→ **What you have to do**
Reproduce every line of the records below verbatim, omitting the pictures.

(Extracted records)

--------------------------------

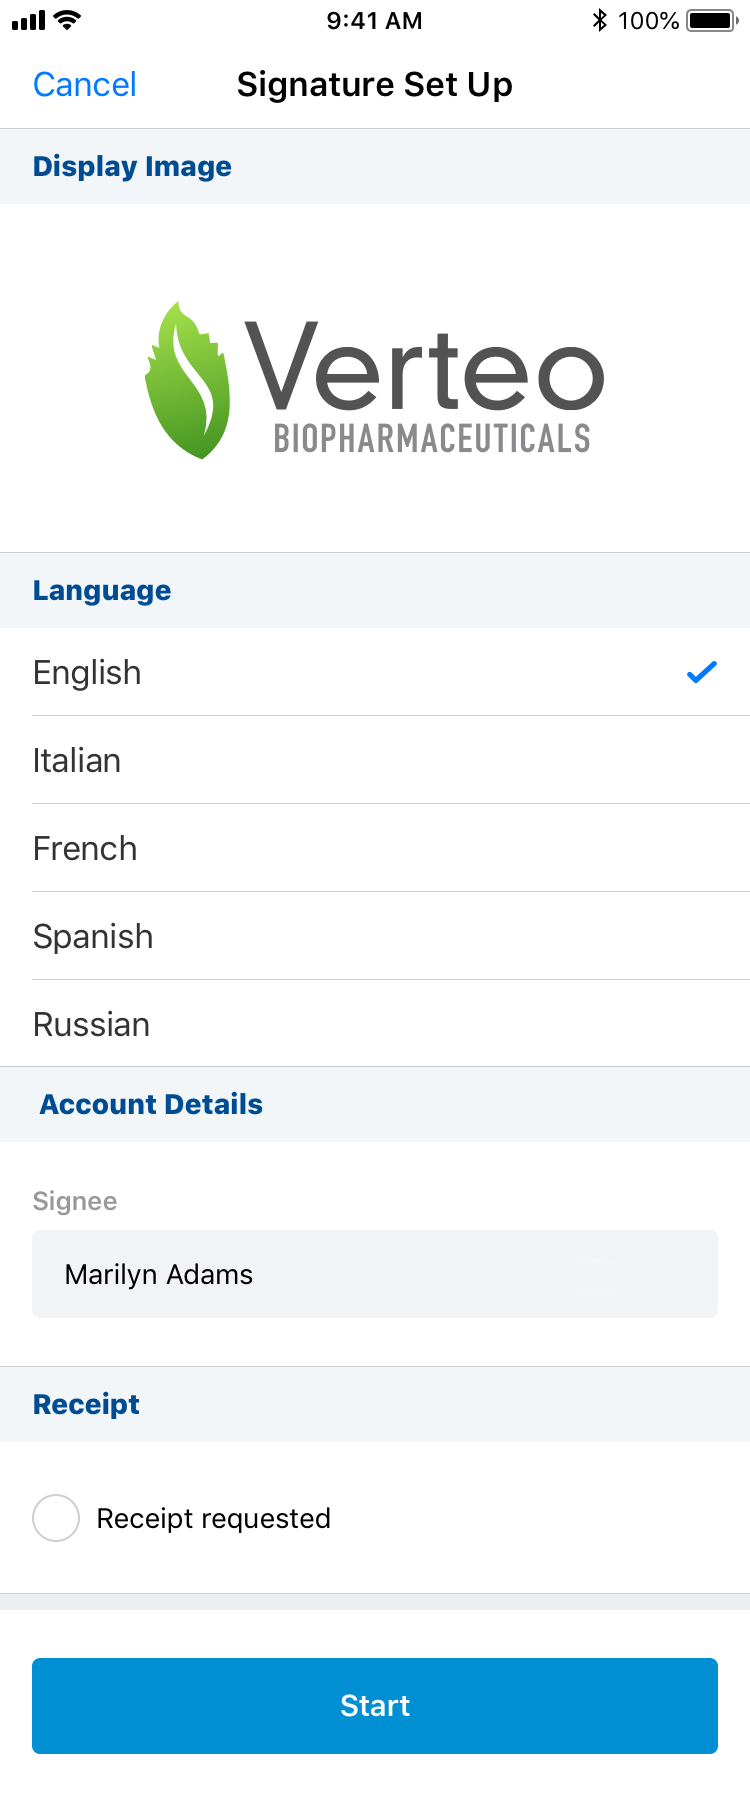750x1802 pixels.
Task: Click the Account Details section header
Action: [151, 1104]
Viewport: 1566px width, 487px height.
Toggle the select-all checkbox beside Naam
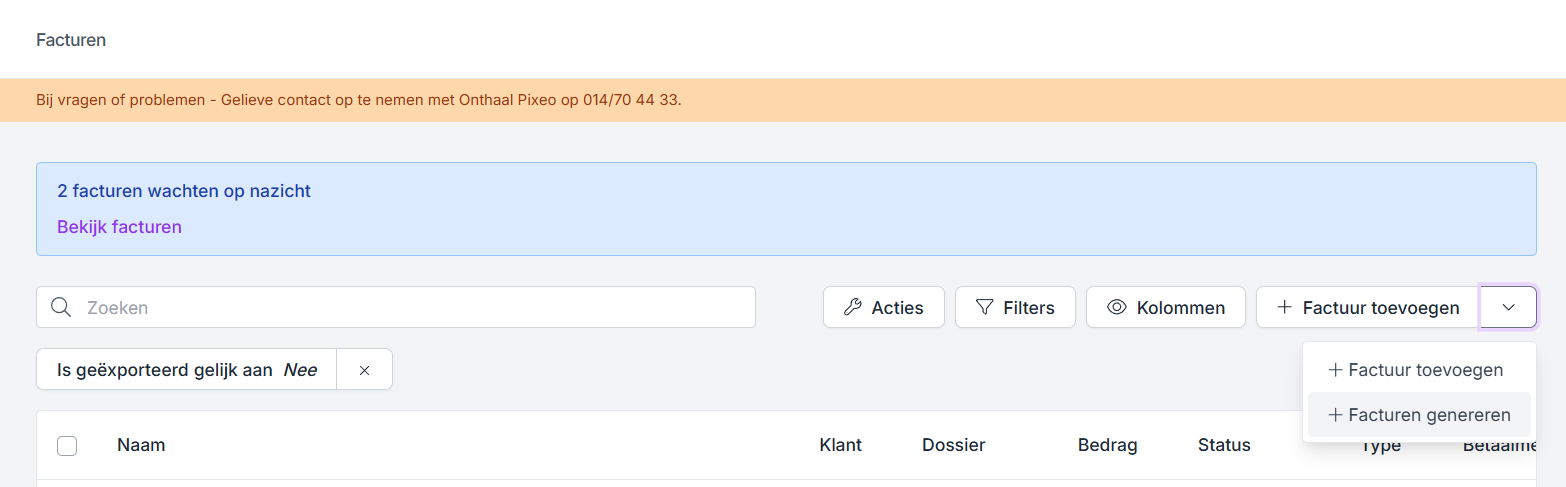(67, 446)
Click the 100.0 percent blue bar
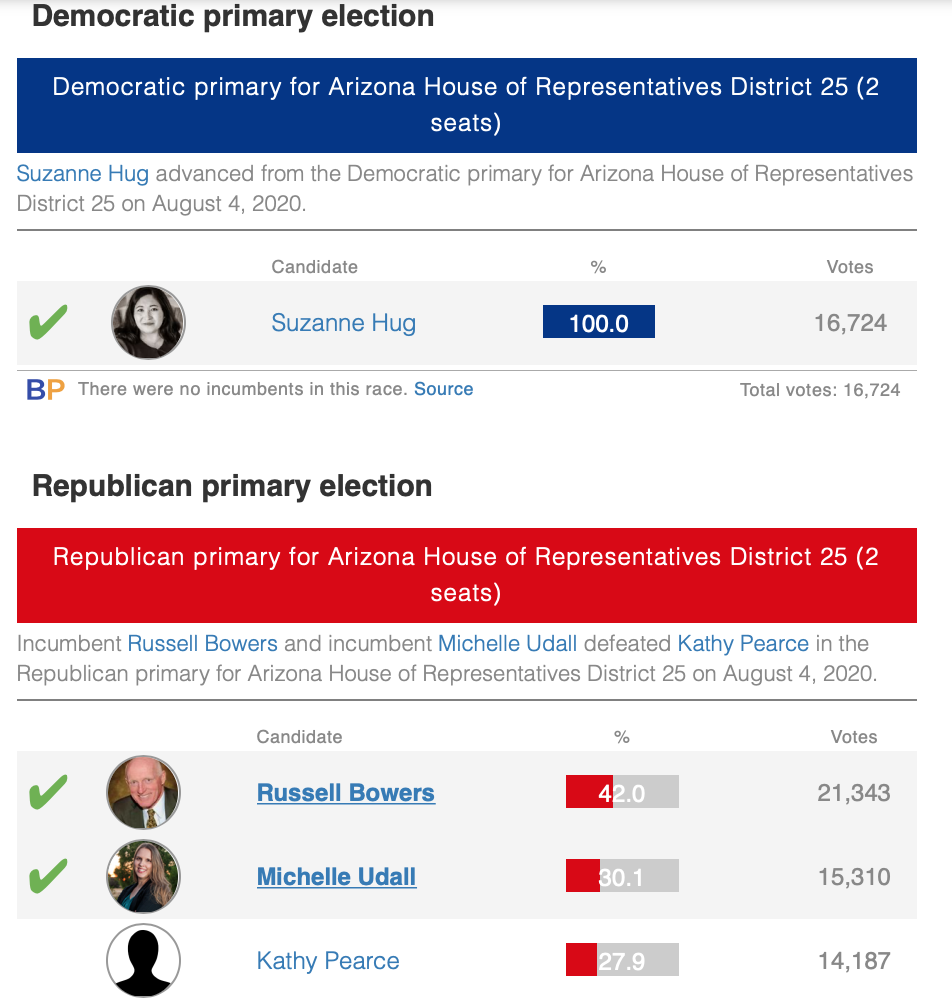The width and height of the screenshot is (952, 1000). pos(599,322)
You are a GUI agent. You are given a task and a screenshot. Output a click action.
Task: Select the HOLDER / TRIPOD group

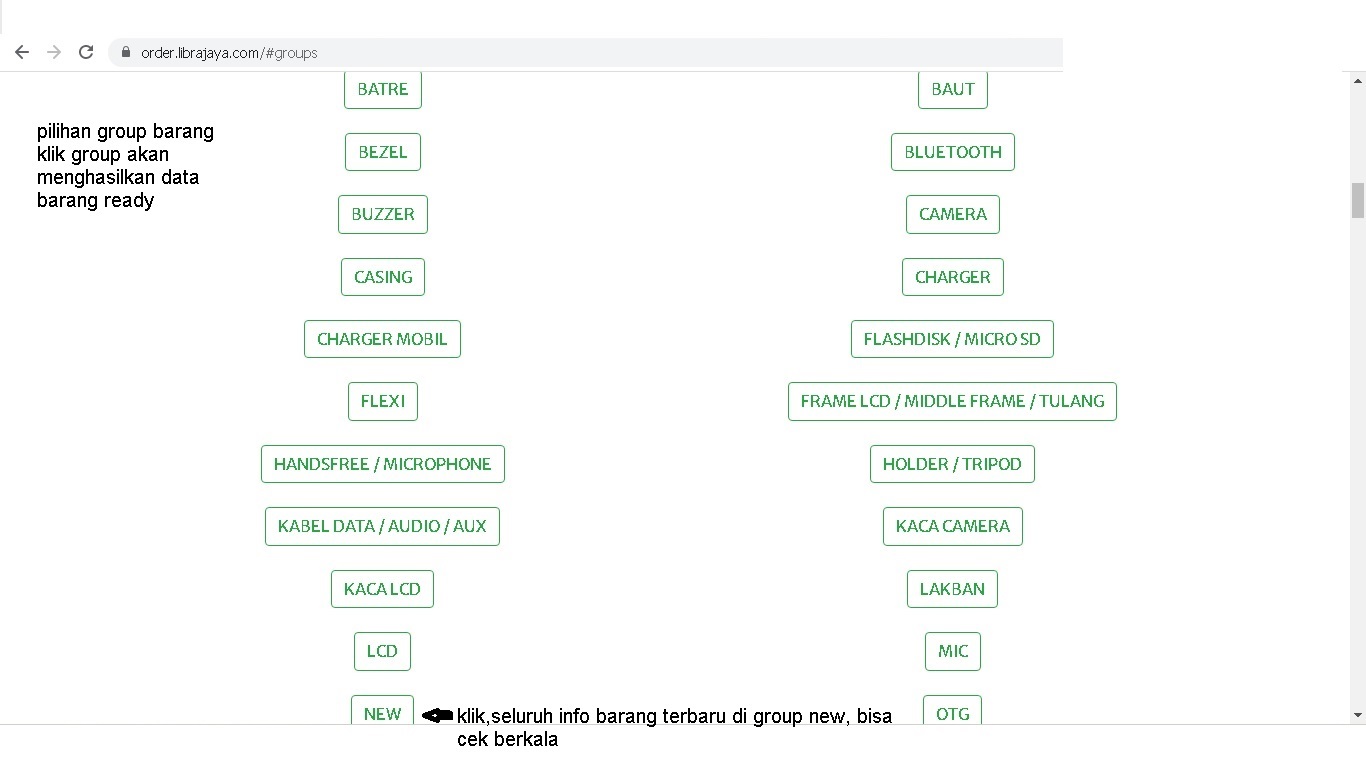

--------------------------------

→ **Solution for this task**
750x1802 pixels.
Task: Click the Account Details section header
Action: [151, 1104]
Viewport: 1566px width, 487px height.
Toggle the select-all checkbox beside Naam
(67, 446)
Click the 100.0 percent blue bar
The width and height of the screenshot is (952, 1000). pos(599,322)
You are a GUI agent. You are given a task and a screenshot. Output a click action.
Task: Select the HOLDER / TRIPOD group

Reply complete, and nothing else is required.